Grazie al ricercatore giapponese Masaru Emoto, è stato dimostrato che informazioni quali parole, pensieri e immagini possono essere trasmesse coscientemente all’acqua, la quale assorbe i messaggi sottili modificando radicalmente la propria struttura cristallina. Un effetto di questo fenomeno, è la trasmissione di nuove informazioni luminose che esercitano un’azione positiva sul corpo, sullo spirito e sull’anima.
In base a quanto è stato dimostrato, pensieri, sensazioni e immagini provocano dunque delle alterazioni nell’acqua. E i cristalli d’acqua più belli sono quelli prodotti dalla gratitudine e dall’amore. Al mondo non dovrebbe esserci alcunché di più importante dell’esprimere l’amore e la gratitudine che si provano.
Quasi tutti i cibi contengono acqua, la sostanza originaria della vita. Benedicendo e ringraziando il cibo possiamo quindi modificarne la sostanza primigenia, il contenuto di luce e l’energia.

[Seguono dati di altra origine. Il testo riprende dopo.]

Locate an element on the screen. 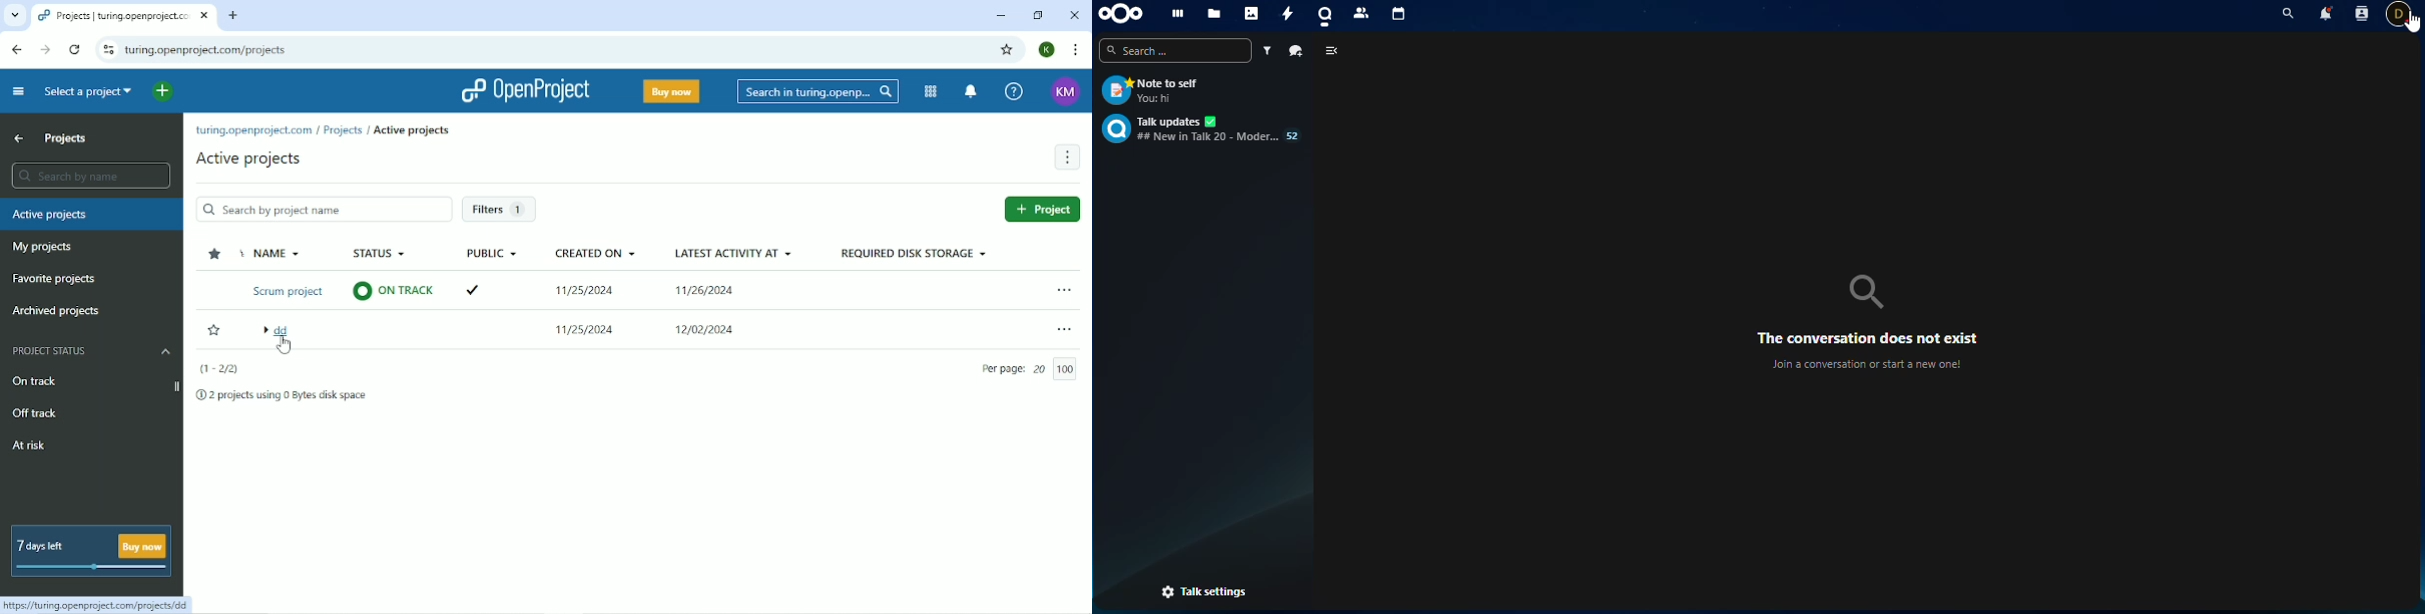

Prendendoci consapevolmente un paio di minuti per benedire il nostro cibo e ringraziando Dio Padre, riusciamo ad assumere un atteggiamento di rispetto e amore. In questo modo manifestiamo la meritata riconoscenza alla natura e alle persone che qui e oggi ci hanno procurato questo cibo. Possiamo provare gratitudine per il fatto di non patire la fame e di attingere dall’abbondanza.
Ecco come fare:
1. Siediti davanti al tuo piatto
2. Osserva il cibo e dedicagli qualche pensiero (da dove proviene, quando è stato raccolto, eventualmente che tipo di lavorazione ha subito ecc.).
3. Crea silenzio dentro di te e dirigi consapevolmente l’attenzione sul cibo che hai di fronte.
4. Strofina tra loro i palmi delle mani in modo che si scaldino e tu possa percepire meglio.
5. Tieni i palmi delle mani al di sopra del cibo.
6. Ora puoi chiedere la benedizione del tuo pasto.
7. Ringrazia ancora una volta a livello interiore il Signore del Cibo che ci ha offerto.
La preghiera eserciterà su di voi grandi effetti benefici.